I never talk about investment products. I never discuss investment returns. I never ask anyone to “call me and send me money.” I don’t offer a white paper or newsletter. Instead, I write about current issues that face individual company 401(k) retirement plan participants.
Every day I read articles on investment advice web sites. Most of my content gives my opinion about the content of an article that I find. I add a link to the original article in my blog post.
My Google ranking is higher than if I paid Google for ad words. In fact, a search of “401(k) advice in Minnesota” ranks my website right below firms that paid for ad searches.
If a client or prospect ever takes the time to Google me, I am confident that I will show well. I have established a solid online presence in search rankings and on my LinkedIn profile. It is not enough, however, to have a strong presence on social media. You still have to prospect for clients.
The mechanical process of finding individual company 401(k) retirement plan participants to call begins at the company level. The best online resource that I have found to identify local company 401(k) retirement plan providers is the Department of Labor Form 5500/5500-SF Filing Search web site. The link can be found here:
My firm is an independent registered investment advisor with no broker-dealer relationship. I need to find local company 401(k) retirement plans that have custody relationships with my preferred company 401(k) retirement plan custodians.
Charles Schwab and Fidelity dominate the 401(k), 403(b), and 457(b) retirement plan provider and custodian landscape in my local market. I need to determine how to access individual company 401(k) retirement plan accounts through my existing independent RIA custodian relationships.
Once I have identified my targeted local companies, I use LinkedIn Sales Navigator to find individuals at those companies. The second step in my individual company 401(k) retirement plan participant prospecting strategy is to approach company employees through LinkedIn connections.
Bill Good from Bill Good Marketing, Inc. taught me the most important prospecting principal of all back in 1985. That is, “Always prospect a list on which word-of-mouth can occur.” Thirty years later, the best tool for that prospecting campaign has become LinkedIn.
After two LinkedIn connection message attempts, I then move the prospecting process over to corporate e-mail messages. Again, I will make at least two attempts to get an e-mail response from each individual prospect.

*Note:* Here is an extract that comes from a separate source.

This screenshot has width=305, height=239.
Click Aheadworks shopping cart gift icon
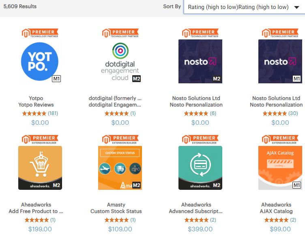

In the last few months, I have begun to experiment with contacting prospects through LinkedIn Groups. I have also set up my own LinkedIn Group called 401(k) PCRA. The results so far from prospecting LinkedIn group members are very promising.
The last part of my individual company 401(k) retirement plan participant process is my favorite pastime. That is, cold telephone calling individual company 401(k) retirement plan participants during daytime working hours.
I know what you are thinking: “What do you say on your cold telephone call?” After 34 years of making cold prospecting telephone calls, much of what I do is spontaneous. My compliance consulting firm, NCS Regulatory Compliance, has provided tips on what not to say:
- Never say anything that is remotely false or misleading in any way.
- Never use promissory language or marketing hyperbole, which is inherently misleading.
- Never guarantee success or a particular outcome.
- Never discuss investment performance or specific securities.
- Never mention clients’ names or imply what they think about your services.
Statements regarding clients’ experience with your firm might be viewed as testimonials, which are forbidden. Furthermore, you should never encourage clients to give you favorable reviews on social media, because you might inadvertently violate the rule prohibiting testimonials. Testimonials should be removed from all social media over which you have control. In addition, never call yourself an “expert” on a particular subject unless you can prove that description to examiners with objective evidence.
If you’re uneasy about winging it on cold calls, work from a script that has been preapproved by a compliance consulting firm like NCS Regulatory Compliance.
I have had great prospecting, LinkedIn, Google search, and social media teachers over the years. Some of the time and money was wasted in hindsight. But some of the time and money spent has completely changed my investment advisory career.
There are compliance-friendly, low cost, and profitable social media prospecting strategies that you can put in place in your investment advisory practice. It all starts with authoring one content piece per week and making sure it gets to the right places.